[Saved entries]
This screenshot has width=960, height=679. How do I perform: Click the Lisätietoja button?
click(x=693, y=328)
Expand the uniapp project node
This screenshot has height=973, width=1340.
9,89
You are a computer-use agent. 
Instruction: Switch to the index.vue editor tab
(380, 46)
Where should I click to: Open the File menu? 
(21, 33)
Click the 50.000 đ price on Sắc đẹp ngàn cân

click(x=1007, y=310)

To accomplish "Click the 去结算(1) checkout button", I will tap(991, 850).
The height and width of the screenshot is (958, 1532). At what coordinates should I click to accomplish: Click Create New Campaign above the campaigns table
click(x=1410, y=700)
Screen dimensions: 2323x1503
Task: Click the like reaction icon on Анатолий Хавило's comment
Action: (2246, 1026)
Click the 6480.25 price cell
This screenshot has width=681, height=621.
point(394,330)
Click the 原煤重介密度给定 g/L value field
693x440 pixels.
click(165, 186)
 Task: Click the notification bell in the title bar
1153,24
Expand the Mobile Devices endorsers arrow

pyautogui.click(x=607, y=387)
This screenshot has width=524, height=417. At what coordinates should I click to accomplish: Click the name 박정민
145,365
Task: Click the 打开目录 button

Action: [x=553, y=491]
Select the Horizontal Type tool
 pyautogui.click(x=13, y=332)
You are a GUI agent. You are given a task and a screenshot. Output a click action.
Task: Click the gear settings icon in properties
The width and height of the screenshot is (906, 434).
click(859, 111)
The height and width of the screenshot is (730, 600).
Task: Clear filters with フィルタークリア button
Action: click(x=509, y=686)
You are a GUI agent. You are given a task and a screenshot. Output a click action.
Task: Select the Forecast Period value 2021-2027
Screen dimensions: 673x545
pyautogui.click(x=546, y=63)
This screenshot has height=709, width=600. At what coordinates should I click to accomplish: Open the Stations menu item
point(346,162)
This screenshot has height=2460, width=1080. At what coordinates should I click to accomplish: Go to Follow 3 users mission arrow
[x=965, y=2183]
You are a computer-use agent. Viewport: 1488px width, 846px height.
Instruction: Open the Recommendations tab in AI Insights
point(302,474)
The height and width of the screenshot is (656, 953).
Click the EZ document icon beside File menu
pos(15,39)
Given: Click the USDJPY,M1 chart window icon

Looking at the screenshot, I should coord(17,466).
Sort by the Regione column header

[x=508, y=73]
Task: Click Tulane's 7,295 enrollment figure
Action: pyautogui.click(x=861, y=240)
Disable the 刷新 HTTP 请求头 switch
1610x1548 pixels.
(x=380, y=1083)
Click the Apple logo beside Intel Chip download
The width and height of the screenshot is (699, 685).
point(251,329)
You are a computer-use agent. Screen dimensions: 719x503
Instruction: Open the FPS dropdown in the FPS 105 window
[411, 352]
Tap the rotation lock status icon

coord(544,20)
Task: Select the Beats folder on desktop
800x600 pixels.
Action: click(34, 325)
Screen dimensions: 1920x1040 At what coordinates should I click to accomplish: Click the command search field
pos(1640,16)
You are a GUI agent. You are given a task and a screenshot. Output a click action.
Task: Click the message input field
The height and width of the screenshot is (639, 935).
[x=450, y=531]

§ Task directions: Starting at the top of the data above, repeat every line exactly until the line containing "Task: Click the gear" has been given, then stop.

§ Written solution:
This screenshot has width=960, height=679. How do I perform: Click the Lisätietoja button?
click(x=693, y=328)
Expand the uniapp project node
This screenshot has height=973, width=1340.
9,89
You are a computer-use agent. 
Instruction: Switch to the index.vue editor tab
(380, 46)
Where should I click to: Open the File menu? 
(21, 33)
Click the 50.000 đ price on Sắc đẹp ngàn cân

click(x=1007, y=310)

To accomplish "Click the 去结算(1) checkout button", I will tap(991, 850).
The height and width of the screenshot is (958, 1532). At what coordinates should I click to accomplish: Click Create New Campaign above the campaigns table
click(x=1410, y=700)
Screen dimensions: 2323x1503
Task: Click the like reaction icon on Анатолий Хавило's comment
Action: (2246, 1026)
Click the 6480.25 price cell
This screenshot has width=681, height=621.
point(394,330)
Click the 原煤重介密度给定 g/L value field
693x440 pixels.
click(165, 186)
 Task: Click the notification bell in the title bar
1153,24
Expand the Mobile Devices endorsers arrow

pyautogui.click(x=607, y=387)
This screenshot has width=524, height=417. At what coordinates should I click to accomplish: Click the name 박정민
145,365
Task: Click the 打开目录 button

Action: [x=553, y=491]
Select the Horizontal Type tool
 pyautogui.click(x=13, y=332)
You are a GUI agent. You are given a task and a screenshot. Output a click action.
Task: Click the gear settings icon in properties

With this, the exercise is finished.